▸ **WORK TO COMPLETE**:
Rewrite every entry below, replacing "Viewport" with "Display" and keeping everything else the same. Omit the pictures from your version.

══════

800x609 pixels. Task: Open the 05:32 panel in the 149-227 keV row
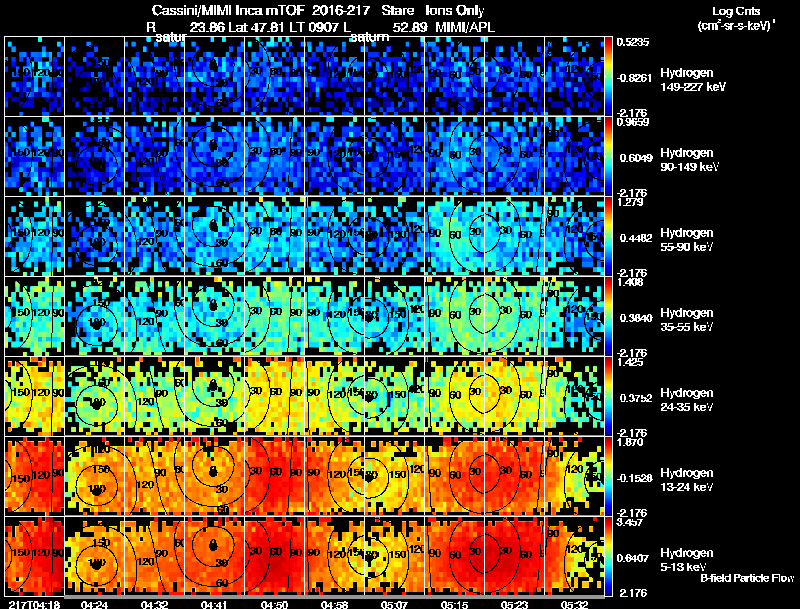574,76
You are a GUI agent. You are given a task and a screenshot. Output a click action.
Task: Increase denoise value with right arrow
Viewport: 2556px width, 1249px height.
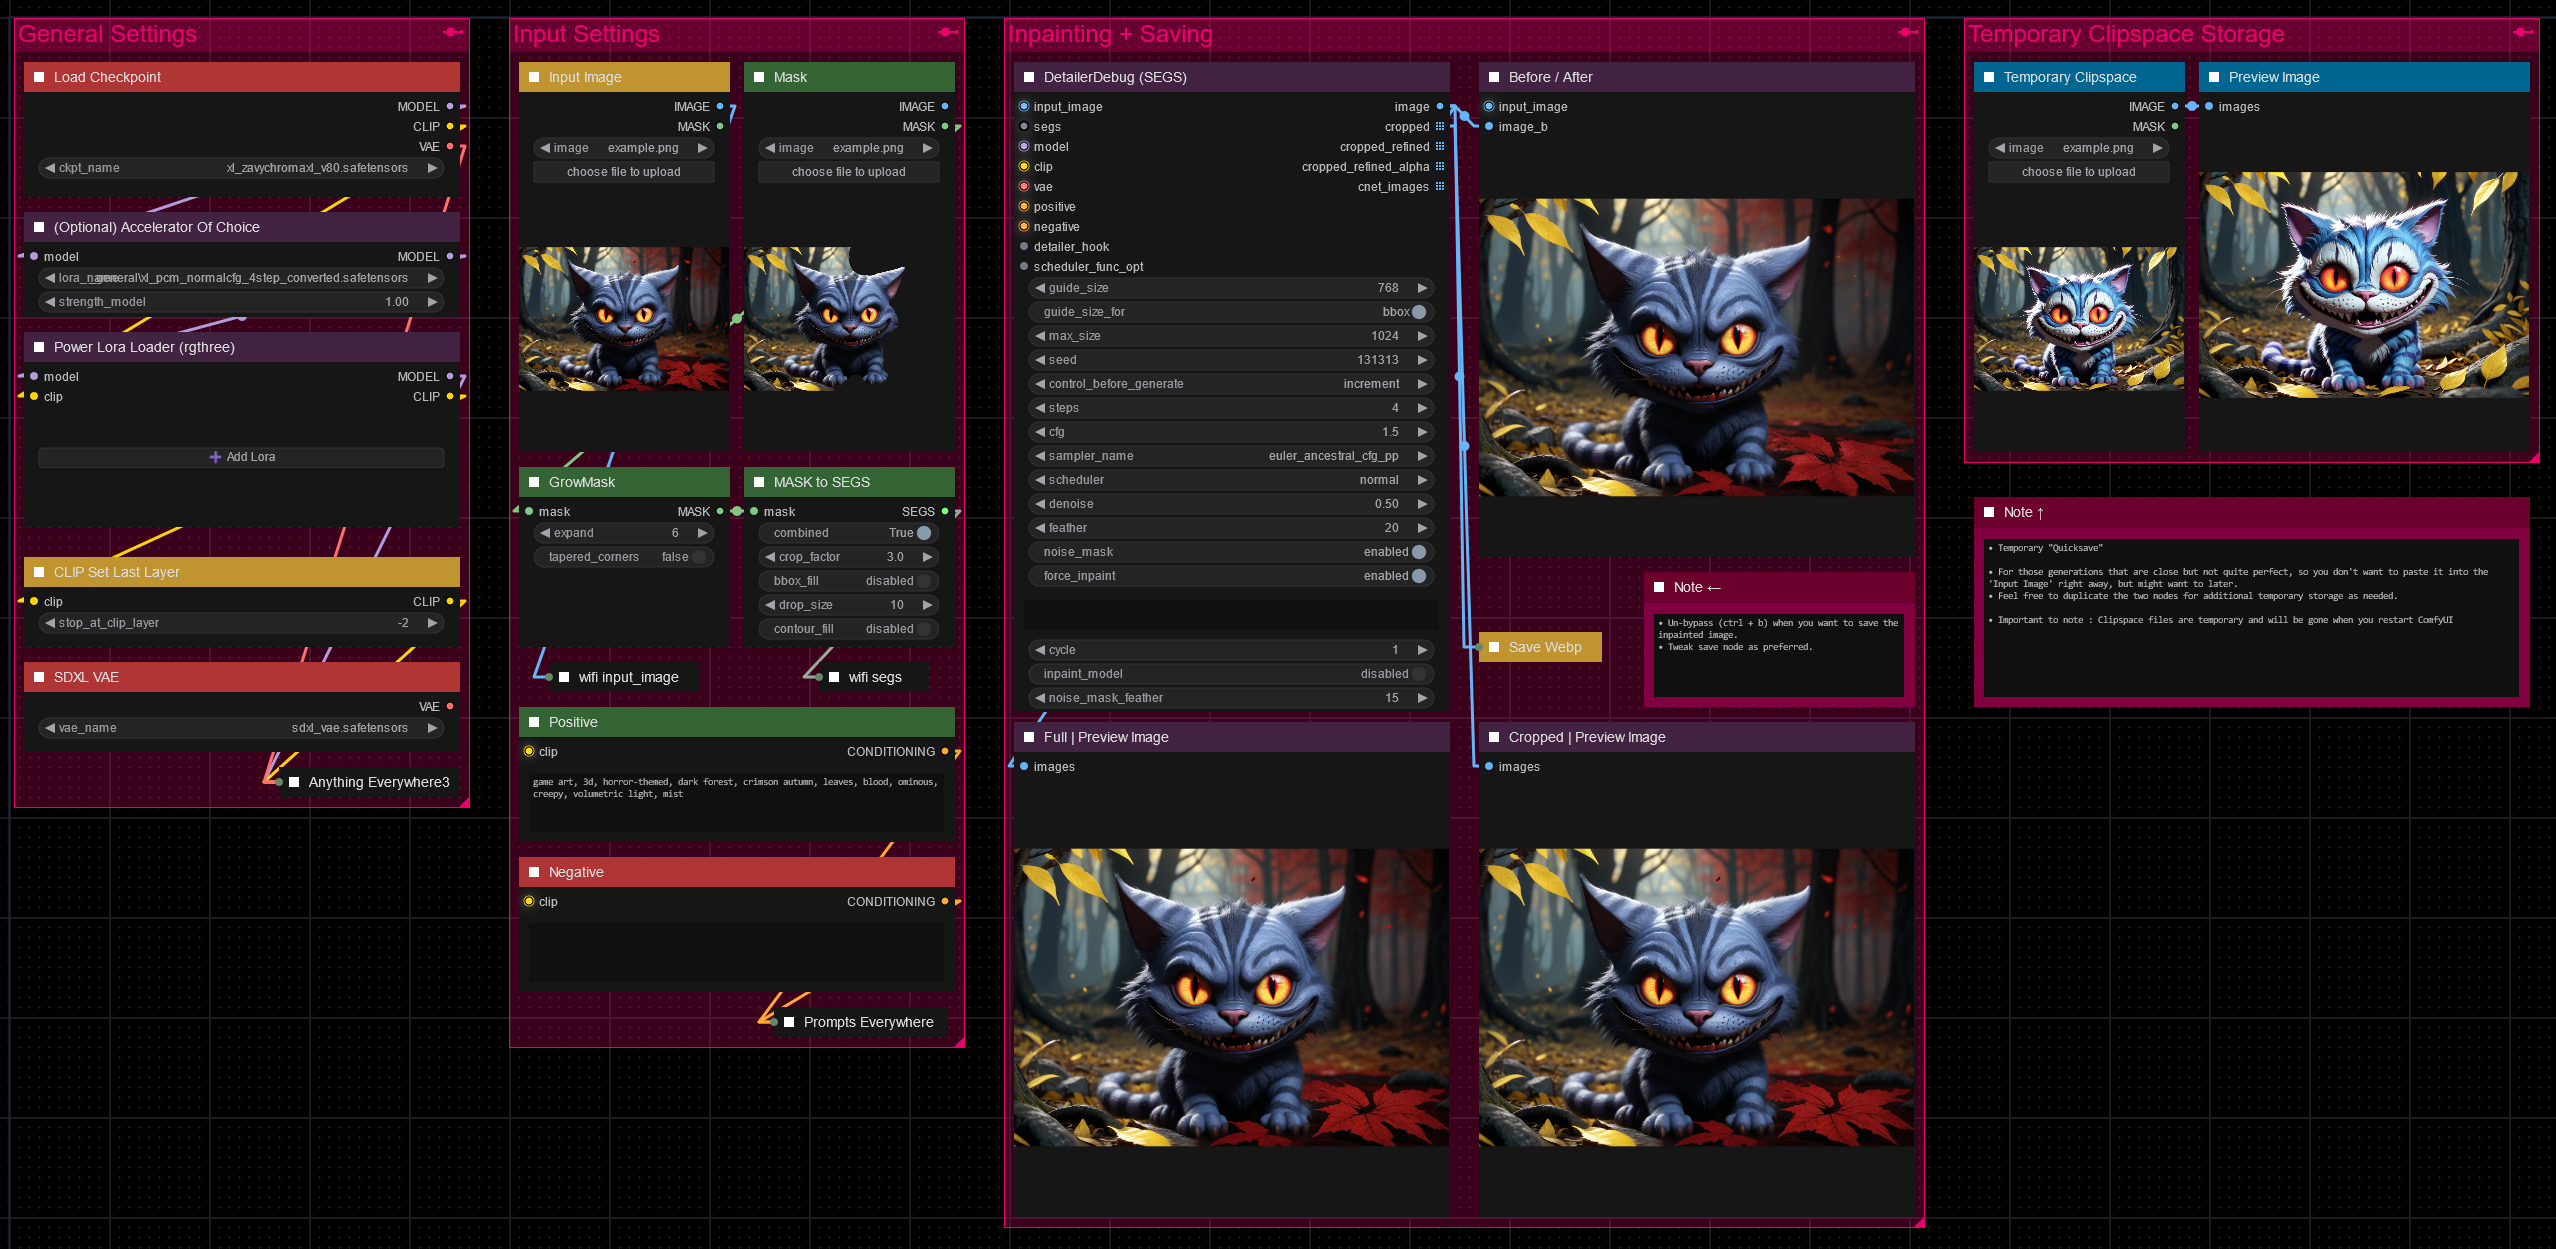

══════

▸ **WORKED SOLUTION**:
800x609 pixels. Task: Open the 05:32 panel in the 149-227 keV row
574,76
You are a GUI agent. You are given a task and a screenshot. Output a click action.
Task: Increase denoise value with right arrow
Display: 2556px width, 1249px height.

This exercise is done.